Somewhat. Amazon Studios has licensed a documentary on the incoming first lady that promises an “unprecedented, behind-the-scenes look” at her life, it said in a statement to Fox News.

The documentary, scheduled to premiere in theaters and on streaming in the second half of 2025, is directed by Brett Ratner and executive produced by Trump and Fernando Sulichin. It began filming last month.

While any exclusive look into the former-turned-future first lady’s life would be highly sought after by any outlet, the choice to pick up the film is the latest in a series of public efforts by Jeff Bezos, Amazon, and several of his companies to warm up to President-elect Donald Trump and his family after years of feuding.

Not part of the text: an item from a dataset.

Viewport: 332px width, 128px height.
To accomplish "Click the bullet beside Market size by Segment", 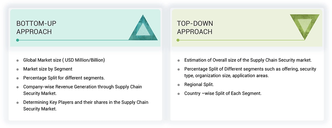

Amazon has already donated $1 million to the incoming president’s inauguration fund, and it announced it would stream his inauguration on Prime Video, another in-kind contribution worth $1 million. Bezos himself has also dined with Trump and his billionaire ally Elon Musk at Mar-a-Lago, the latest in a series of tech billionaires to do so.

The uniformity among Silicon Valley titans kissing Trump’s ring led to another Bezos-related controversy this weekend. The Washington Post, another Bezos company, killed a cartoon by Pulitzer Prize-winning cartoonist Ann Telnaes that depicted Bezos and other tech billionaires bending their knees to Trump with bags of money. Telnaes later resigned from the paper, while opinions editor David Shipley said he killed the cartoon because it had published other pieces on the same subject.

The controversy came months after Bezos spiked the Post‘s endorsement of Vice President Kamala Harris and ended the paper’s decades-long tradition of presidential endorsements. Bezos has reportedly sought to broaden the paper’s writers and readership to include more conservatives.

The film will also be the first project directed by Ratner, of Rush Hour and X-Men: The Last Stand fame, in 10 years. Ratner was accused by multiple women—including Olivia Munn and Natasha Hensridge—in 2017 of sexual misconduct, leading Warner Bros. to sever all ties with him.

Ratner attempted a directorial comeback in 2021 with a biopic on pop duo Milli Vanilli, but after complaints by the Time’s Up organization over Ratner’s refusal to apologize for the accusations, the project was dropped.